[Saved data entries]
+ + +
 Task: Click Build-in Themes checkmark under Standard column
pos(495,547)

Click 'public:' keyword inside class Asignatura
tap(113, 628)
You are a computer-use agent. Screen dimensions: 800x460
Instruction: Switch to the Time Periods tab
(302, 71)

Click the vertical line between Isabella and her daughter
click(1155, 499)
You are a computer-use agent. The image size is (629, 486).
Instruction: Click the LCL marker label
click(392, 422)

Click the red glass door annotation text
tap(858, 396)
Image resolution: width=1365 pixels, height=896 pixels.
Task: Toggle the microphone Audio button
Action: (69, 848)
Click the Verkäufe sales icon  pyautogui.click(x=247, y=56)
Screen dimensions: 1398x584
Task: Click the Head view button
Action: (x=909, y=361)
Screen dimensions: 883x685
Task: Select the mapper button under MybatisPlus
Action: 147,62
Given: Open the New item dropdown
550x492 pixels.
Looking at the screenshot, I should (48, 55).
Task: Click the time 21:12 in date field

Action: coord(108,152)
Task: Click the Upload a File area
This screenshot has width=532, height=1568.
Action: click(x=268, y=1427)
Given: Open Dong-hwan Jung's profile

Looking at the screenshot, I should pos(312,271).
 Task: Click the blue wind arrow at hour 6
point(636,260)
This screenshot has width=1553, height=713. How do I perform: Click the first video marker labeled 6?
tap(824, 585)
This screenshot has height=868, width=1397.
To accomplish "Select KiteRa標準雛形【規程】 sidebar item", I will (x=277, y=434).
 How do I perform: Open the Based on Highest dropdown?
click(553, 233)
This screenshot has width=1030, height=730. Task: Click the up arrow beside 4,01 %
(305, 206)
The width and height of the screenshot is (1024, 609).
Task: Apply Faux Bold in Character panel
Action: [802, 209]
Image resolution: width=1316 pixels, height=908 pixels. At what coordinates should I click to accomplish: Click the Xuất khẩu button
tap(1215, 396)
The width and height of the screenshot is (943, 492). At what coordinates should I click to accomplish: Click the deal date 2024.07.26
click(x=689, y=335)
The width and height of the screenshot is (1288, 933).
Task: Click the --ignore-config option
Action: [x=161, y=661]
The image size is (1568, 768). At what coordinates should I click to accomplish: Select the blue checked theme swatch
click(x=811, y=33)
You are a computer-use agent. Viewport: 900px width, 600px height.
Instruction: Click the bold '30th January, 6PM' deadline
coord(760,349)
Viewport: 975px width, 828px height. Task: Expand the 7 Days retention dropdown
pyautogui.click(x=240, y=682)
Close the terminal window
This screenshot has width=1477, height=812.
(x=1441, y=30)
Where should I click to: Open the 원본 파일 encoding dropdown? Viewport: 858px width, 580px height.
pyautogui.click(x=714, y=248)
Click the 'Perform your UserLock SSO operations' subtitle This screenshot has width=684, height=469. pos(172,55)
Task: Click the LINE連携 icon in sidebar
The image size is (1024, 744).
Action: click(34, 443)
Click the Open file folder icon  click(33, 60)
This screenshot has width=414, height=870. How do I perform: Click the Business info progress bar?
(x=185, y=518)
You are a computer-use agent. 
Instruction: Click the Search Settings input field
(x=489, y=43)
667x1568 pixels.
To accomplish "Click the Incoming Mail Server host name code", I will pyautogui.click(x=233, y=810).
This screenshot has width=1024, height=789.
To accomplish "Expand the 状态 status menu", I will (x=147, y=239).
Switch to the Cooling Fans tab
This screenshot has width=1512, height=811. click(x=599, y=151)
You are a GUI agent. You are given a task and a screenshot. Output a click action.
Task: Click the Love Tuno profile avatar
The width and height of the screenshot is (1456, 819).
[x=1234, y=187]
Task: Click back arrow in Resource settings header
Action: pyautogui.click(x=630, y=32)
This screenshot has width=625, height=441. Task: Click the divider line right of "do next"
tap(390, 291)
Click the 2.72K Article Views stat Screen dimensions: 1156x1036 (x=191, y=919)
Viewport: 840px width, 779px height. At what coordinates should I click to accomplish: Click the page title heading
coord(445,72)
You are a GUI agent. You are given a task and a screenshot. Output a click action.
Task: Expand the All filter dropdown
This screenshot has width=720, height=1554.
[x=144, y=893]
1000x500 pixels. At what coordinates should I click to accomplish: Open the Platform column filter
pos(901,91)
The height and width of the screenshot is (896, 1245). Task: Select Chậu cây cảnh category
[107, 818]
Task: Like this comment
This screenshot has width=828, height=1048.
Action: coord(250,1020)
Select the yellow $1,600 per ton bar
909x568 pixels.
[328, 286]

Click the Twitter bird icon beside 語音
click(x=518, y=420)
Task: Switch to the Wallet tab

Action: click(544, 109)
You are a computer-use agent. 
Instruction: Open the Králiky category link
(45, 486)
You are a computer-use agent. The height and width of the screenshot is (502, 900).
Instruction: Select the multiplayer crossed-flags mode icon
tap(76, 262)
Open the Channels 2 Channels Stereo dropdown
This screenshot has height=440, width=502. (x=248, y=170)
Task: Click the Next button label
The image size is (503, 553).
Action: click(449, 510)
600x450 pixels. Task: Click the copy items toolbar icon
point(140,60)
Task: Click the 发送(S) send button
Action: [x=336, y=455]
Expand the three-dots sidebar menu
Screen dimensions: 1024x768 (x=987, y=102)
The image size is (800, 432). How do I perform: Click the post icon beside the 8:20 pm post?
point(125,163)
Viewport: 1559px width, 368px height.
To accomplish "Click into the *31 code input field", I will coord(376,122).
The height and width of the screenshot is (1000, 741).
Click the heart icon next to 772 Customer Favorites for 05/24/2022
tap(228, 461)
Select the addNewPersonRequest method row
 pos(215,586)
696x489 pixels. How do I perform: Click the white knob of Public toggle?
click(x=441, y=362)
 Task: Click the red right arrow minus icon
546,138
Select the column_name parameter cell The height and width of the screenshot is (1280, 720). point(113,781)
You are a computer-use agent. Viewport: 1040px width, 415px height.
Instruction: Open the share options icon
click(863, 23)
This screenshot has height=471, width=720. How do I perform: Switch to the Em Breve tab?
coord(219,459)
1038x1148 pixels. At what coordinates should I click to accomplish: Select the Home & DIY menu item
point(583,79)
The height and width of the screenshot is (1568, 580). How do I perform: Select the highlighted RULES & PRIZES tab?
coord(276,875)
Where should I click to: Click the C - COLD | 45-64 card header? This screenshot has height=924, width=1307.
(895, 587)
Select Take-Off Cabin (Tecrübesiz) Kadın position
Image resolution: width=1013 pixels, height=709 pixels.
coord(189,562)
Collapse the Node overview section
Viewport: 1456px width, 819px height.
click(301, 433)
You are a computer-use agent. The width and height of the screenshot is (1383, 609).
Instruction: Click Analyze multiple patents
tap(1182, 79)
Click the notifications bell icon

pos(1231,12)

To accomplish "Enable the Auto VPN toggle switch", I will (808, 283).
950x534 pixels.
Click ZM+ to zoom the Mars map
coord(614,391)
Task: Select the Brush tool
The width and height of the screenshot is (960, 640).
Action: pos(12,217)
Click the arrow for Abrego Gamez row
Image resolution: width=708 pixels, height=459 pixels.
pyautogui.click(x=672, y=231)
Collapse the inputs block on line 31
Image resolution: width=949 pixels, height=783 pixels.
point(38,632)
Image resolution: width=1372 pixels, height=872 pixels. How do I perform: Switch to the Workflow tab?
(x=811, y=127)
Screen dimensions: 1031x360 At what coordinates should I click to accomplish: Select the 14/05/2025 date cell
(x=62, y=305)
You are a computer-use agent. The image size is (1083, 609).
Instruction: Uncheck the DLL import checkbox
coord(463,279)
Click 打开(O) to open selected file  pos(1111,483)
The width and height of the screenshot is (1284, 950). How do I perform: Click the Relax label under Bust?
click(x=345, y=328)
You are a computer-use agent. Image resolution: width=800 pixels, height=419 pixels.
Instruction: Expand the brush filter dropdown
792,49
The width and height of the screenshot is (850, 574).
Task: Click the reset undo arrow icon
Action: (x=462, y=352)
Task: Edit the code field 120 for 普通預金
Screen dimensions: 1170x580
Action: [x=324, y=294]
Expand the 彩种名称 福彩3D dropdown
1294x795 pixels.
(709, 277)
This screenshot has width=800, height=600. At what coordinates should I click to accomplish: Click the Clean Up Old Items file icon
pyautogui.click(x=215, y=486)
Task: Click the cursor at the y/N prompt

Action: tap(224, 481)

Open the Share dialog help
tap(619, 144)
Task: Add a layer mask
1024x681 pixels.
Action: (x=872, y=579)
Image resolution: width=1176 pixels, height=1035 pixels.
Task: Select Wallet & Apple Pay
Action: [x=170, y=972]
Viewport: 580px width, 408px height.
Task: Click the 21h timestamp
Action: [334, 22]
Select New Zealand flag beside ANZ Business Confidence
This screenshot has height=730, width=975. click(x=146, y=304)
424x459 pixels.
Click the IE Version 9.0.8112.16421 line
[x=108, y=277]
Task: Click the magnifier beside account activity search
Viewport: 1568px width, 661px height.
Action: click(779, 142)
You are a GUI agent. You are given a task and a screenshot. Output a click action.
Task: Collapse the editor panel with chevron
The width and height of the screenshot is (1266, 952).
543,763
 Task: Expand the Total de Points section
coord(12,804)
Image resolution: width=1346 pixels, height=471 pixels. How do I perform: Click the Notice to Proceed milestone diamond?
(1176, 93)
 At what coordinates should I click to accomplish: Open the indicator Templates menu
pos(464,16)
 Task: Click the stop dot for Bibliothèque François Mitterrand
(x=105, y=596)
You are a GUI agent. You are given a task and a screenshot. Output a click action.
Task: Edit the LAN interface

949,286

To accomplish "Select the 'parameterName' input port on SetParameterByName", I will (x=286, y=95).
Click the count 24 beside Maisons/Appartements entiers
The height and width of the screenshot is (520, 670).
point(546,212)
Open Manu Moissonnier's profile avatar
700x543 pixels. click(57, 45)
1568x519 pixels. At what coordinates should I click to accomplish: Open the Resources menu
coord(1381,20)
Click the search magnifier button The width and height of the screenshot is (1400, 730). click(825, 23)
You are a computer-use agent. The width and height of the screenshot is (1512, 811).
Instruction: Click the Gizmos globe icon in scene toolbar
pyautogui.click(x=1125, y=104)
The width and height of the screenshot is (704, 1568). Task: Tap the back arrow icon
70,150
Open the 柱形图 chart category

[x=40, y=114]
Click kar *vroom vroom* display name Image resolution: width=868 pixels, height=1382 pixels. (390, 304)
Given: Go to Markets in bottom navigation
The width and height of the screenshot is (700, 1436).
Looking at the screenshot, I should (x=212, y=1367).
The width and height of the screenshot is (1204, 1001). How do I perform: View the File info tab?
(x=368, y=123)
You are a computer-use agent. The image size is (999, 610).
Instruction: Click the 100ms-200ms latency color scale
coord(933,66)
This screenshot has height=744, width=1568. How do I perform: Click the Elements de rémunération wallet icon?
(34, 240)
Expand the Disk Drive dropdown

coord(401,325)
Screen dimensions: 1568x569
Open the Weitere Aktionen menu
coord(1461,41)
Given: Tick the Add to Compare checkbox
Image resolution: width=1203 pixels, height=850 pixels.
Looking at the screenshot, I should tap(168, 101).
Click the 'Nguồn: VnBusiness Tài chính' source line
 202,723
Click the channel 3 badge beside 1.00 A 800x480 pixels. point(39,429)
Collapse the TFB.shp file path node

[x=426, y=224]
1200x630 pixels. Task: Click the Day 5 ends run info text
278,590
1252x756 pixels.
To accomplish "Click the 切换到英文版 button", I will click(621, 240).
+ + +
**WORK INSTRUCTION**
Where the data above reaches the line holding "1038x1148 pixels. At", begin printing, and stop after the line holding "Select Take-Off Cabin". Each line must be reproduced exactly, with nothing else added.

**RESPONSE FOR THIS EXERCISE**
1038x1148 pixels. At what coordinates should I click to accomplish: Select the Home & DIY menu item
point(583,79)
The height and width of the screenshot is (1568, 580). How do I perform: Select the highlighted RULES & PRIZES tab?
coord(276,875)
Where should I click to: Click the C - COLD | 45-64 card header? This screenshot has height=924, width=1307.
(895, 587)
Select Take-Off Cabin (Tecrübesiz) Kadın position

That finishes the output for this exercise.